Yine sert sert esiyordum ki, büyük bir kalabalık gördüm, bağırış-çağırışlar içinde. Üzerlerinden geçtim bir büyük tufan kopararak. Kimse aldırış etmedi bana. Hepsi panikti, hepsi koşuşturmaca içindeydi. Baktım ve anladım sonra neden hiçbirinin üşümediğini. “Aç” tılar. Üşüyemeyecek kadar “aç”. Ve yiyecek dağıtılıyor diyeydi bu izdiham.
Yorulmuştum demin gördüklerimden. Hızımı azalttım biraz. Ağır ağır eserken ıslak bir şeylere çarptım. Durdum baktım. Bu kez 18-19 yaşlarında genç bir kızın gözyaşıydı çarptığım. Çarpmamla daha da çok gözyaşı belirdi yanaklarında. Elindeki kitaplarına sarıldı sıkıca. Ne derdi olurdu ki insanın bu yaşta?
Ne? Aşk için mi?…
Daha fazla acıtmadım onun da yüreğini, orayı da terk ettim. Sonra sonra yine kalabalık bir yerde buldum kendimi. Ağıtlar yükseliyordu yerden. Çok kuvvetli estim, kararlıydım üşütecektim. Ama benden çok önce öyle bir yangın açmışlardı ki yüreklerine, üşütmem imkansızdı. Hepsi ağlıyordu. Derken öteden bir ”ŞEHİT” tabutu göründü omuzlarda. Üşütecek biri yoktu burada da. Yine gitmek düştü bana.

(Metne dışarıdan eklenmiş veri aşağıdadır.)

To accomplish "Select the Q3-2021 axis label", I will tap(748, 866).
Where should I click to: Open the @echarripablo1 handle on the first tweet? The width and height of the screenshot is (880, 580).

Eserken eserken açıklarda bir teknede buldum kendimi. İki kişi bir yandan içiyor, bir yandan da gülüyorlardı. Keyifliydi başta izlemek onları. Ama sonradan onlar da kederlere daldılar. Daha yaşlı olanının kızı gurbetteymiş, arayıp sormuyormuş kaç zamandır. Diğerini ise işten çıkartmışlar, sövüyor patrondan hükümete kadar herkese. Bu insanları da üşütemezdim ki.
Önce denizi dalgalandırdım sonra karaya vurup tozu dumanı birbirine kattım. Canım sıkılmıştı gördüklerim karşısında. Vazgeçtim dolaşmaktan. Başladığım yere, iki küçük çocuğun oyunlarına döndüm.
“Ben doktor oluyum, sende hasta ol!”
“Yok hayır, ben öğretmen oluyum, sen de öğrenci!”
Ah be küçüklerim, hayat öyle bir hastane, öyle bir okul ki. İnanın şimdi oynadığınız oyun; oynananlar içinde en tatlısı.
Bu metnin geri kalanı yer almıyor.